We often hear the saying, “The Icelandic immigrants were poor. They had to leave Iceland because of the volcanoes, the weather, not enough land, not enough food, …”

However, we cannot make sweeping generalizations and say that everyone had the same circumstances. Today, we remember the life of Séra (pastor) Hans Bogöe Guðmundsson Thorgrimsen. He was born today, August 21st, 1853.


Hans was raised at the Húsið (The House) at Eyrarbakki in southern Iceland. It is is a grand merchant’s home built from a Norwegian Kit Home in 1765. Eyrarbakki was one of the largest and the south coast’s only trading center at the time. As the oldest preserved timber dwelling house in Iceland, it is now a museum and a wonderful place to visit. Merchants lived in this home for almost two centuries. It was always at the center of art, culture, fashion, music, and literature. Guðmundur Thorgrimsen and his wife Sylvia Níelsdóttir moved to Eyrarbakki in 1847. Hans was born six years later – in 1853.

Eyrarbakki og Húsið

In 1855, the population of Iceland was below 65,000 people. When Hans was a little boy, a Danish man named William Wickmann worked for his father. Guðmundur was the store merchant at the Eyrarbakki trading port. His full name was: Guðmundur Geir Jörgen Torfason Thorgrimsen. He was born to an Icelandic man and a Danish woman. The family of Hans lived in good means and had a good life.

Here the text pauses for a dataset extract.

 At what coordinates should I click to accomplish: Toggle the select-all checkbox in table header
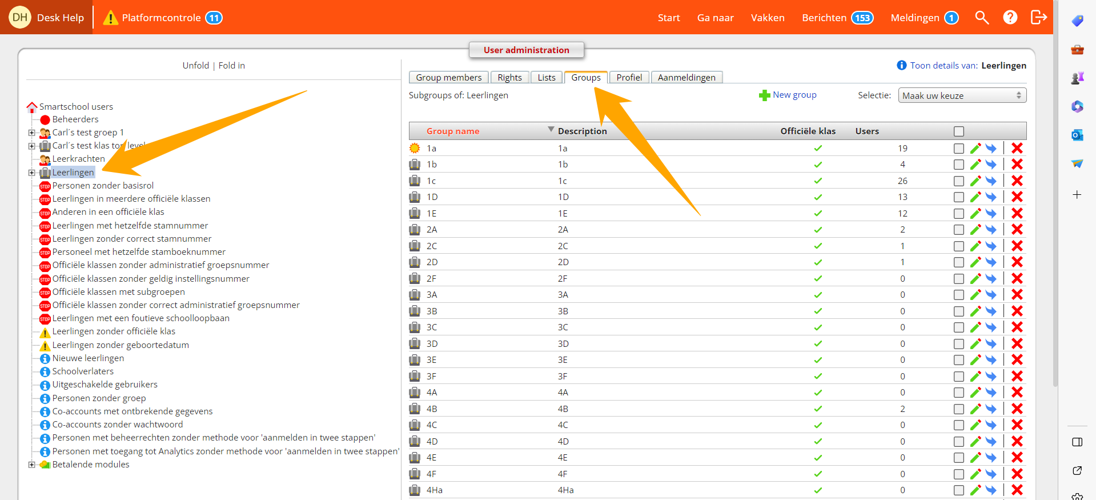(958, 131)
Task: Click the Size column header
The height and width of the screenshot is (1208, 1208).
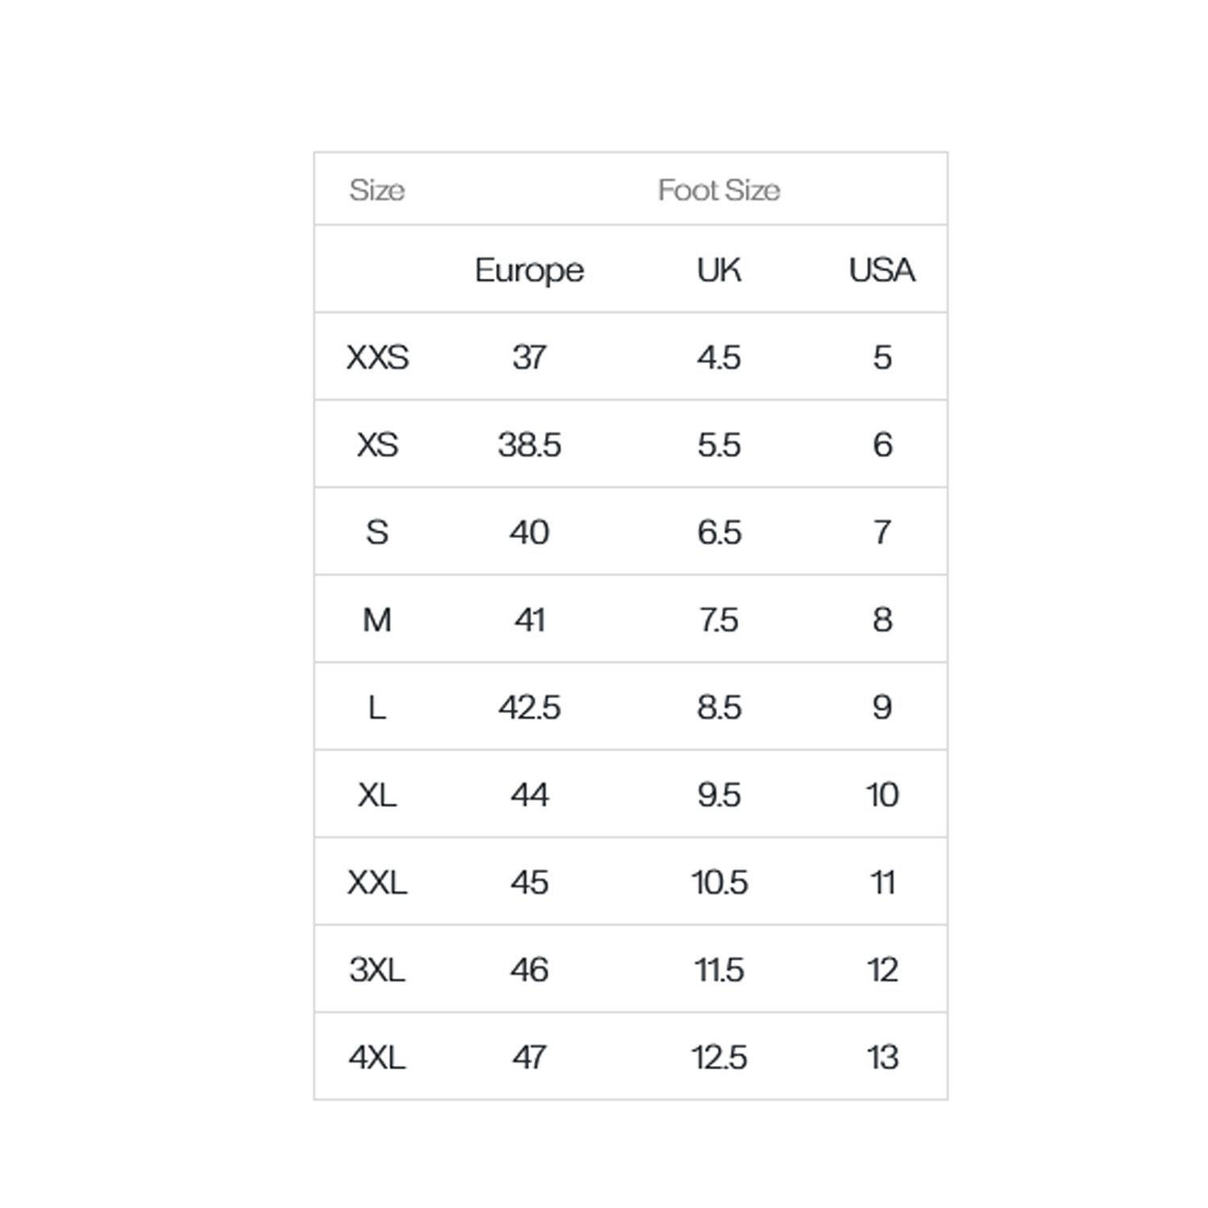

In 1865, William Wickman immigrated to America. He first went to Milwaukee where his sister lived and then he went to Washington Island – both in Wisconsin. He wrote many positive letters back to Eyrarbakki about the wonderful location and praised his new home. Traders from other countries also told stories of America. This caused great interest in young and old. Many rousing discussions were held.

On May 12, 1870, four young men left Eyrarbakki for America. Their route took them to Reykjavík, Copenhagen, Hull in England, Liverpool in England (which was not even a city until 1880!), Quebec, and then finally to Milwaukee on June 27, 1870. They set out for adventure and to see the world. They wanted to see these opportunities in America that they had heard so much about. They were not poor. They had good incomes, homes, work, and well-to-do families.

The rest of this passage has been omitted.